**Records for this exercise**
────────────────────
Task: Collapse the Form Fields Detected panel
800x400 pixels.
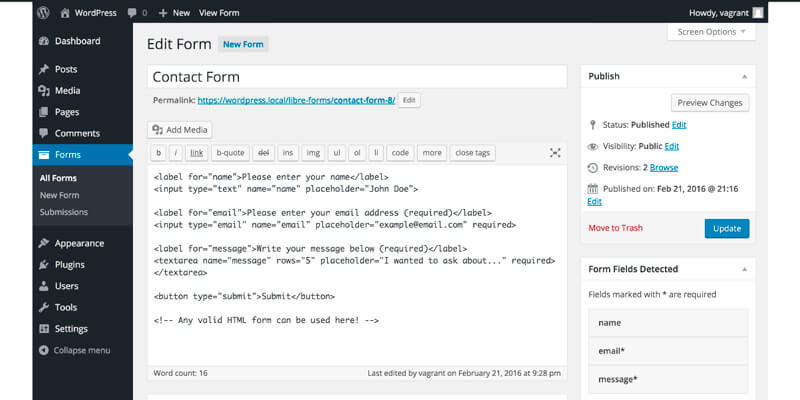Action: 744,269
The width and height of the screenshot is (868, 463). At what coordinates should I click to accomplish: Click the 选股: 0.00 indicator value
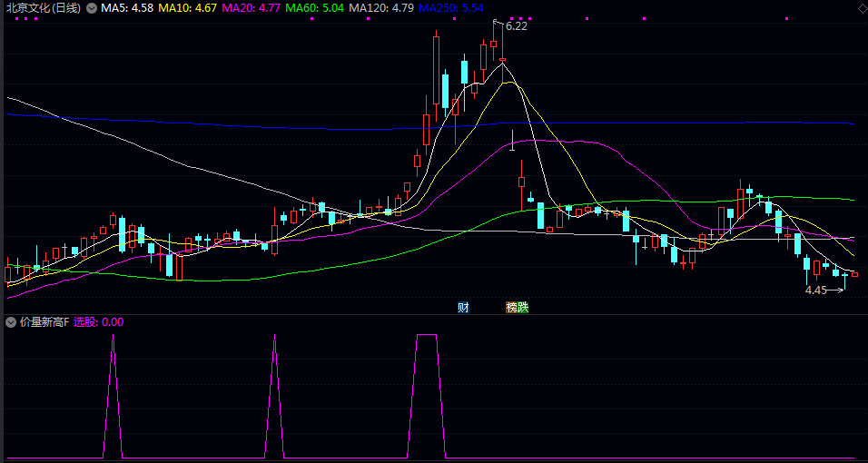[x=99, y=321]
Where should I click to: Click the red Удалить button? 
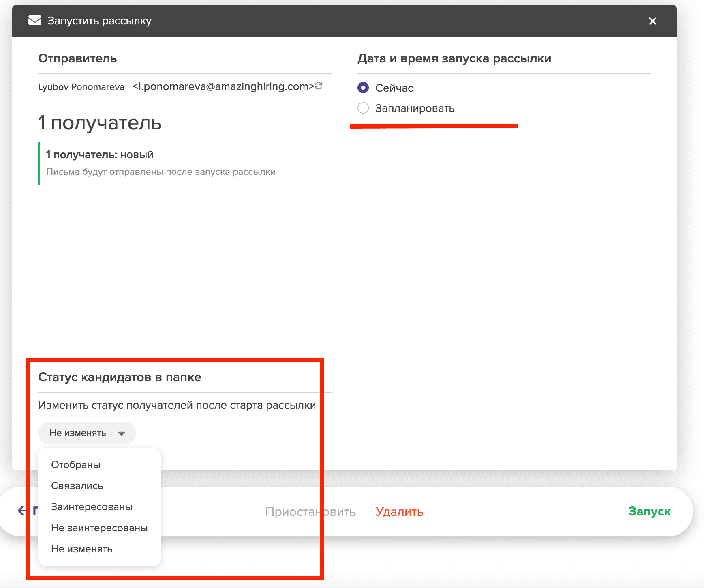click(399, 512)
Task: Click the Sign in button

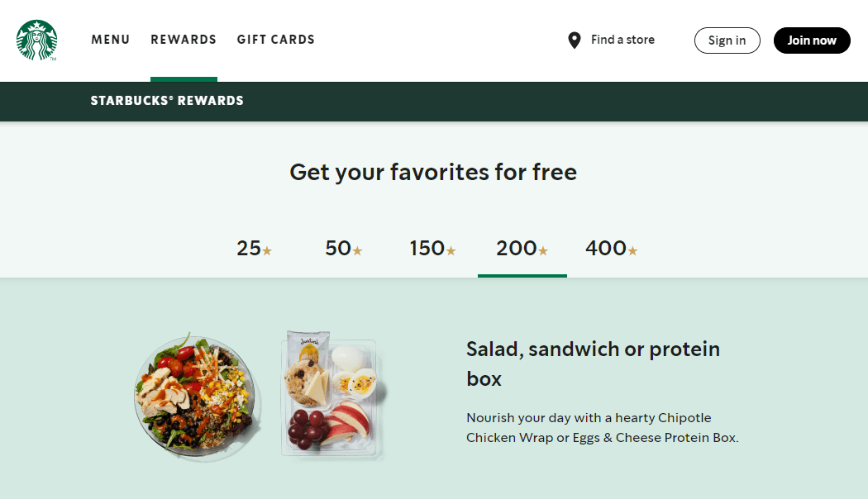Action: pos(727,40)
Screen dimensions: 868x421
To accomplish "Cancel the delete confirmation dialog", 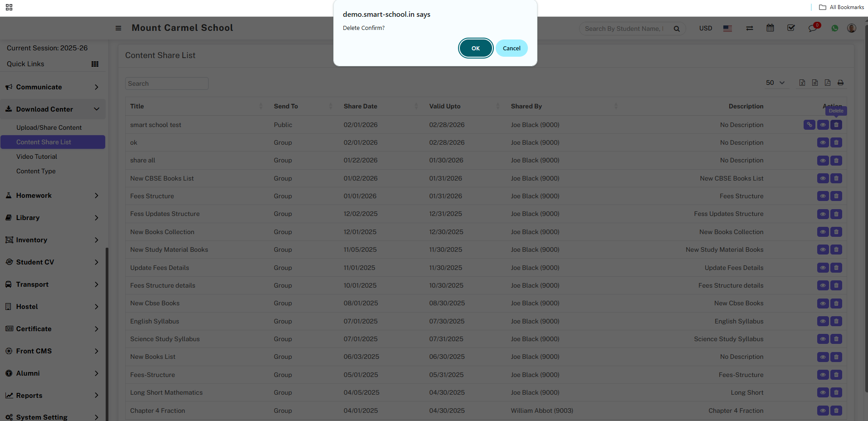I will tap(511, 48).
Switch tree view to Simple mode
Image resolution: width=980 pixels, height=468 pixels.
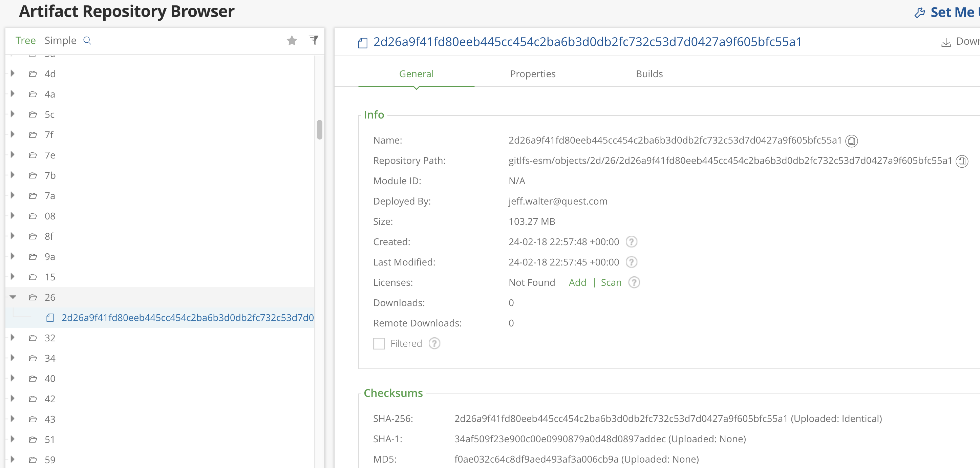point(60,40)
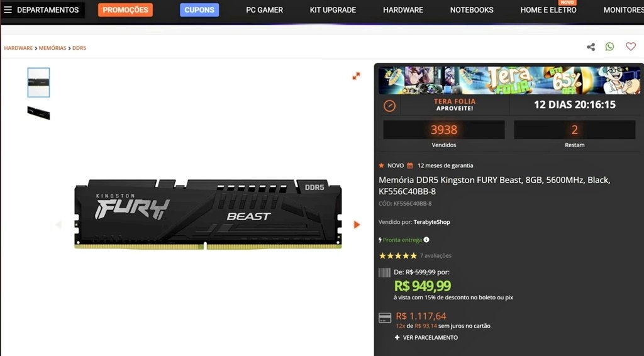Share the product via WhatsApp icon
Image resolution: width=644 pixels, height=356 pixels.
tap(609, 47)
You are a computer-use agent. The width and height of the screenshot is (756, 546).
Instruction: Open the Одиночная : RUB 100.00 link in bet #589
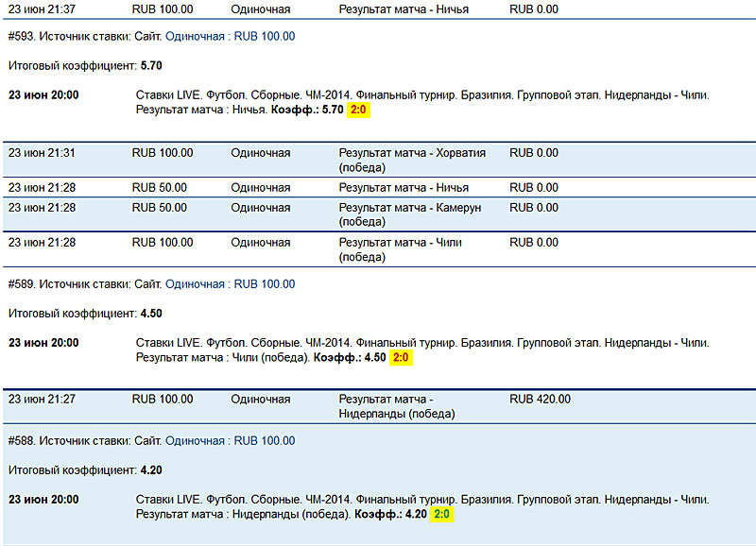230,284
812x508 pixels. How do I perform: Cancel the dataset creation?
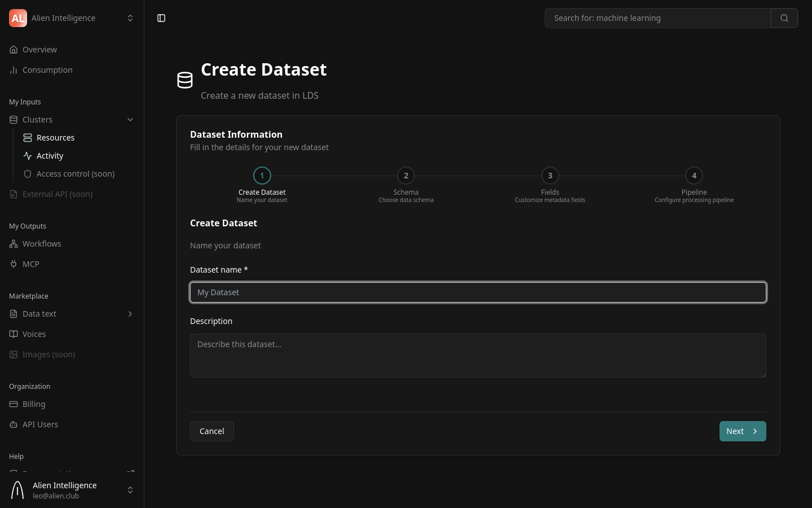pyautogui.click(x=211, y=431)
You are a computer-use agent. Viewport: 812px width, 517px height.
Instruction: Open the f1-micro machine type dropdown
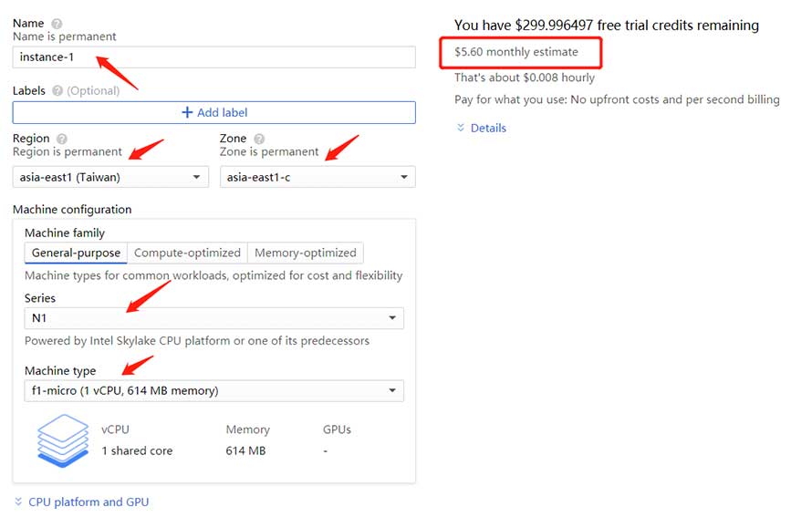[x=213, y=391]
────────────────────
**Instructions for the task**
Copy, without the pictures, exactly the lines from the line with "812x508 pixels. How" through the end of the material above, both ends included.

**Response to this task**
812x508 pixels. How do I perform: Cancel the dataset creation?
pyautogui.click(x=211, y=431)
You are a computer-use agent. Viewport: 812px width, 517px height.
Instruction: Open the f1-micro machine type dropdown
[x=213, y=391]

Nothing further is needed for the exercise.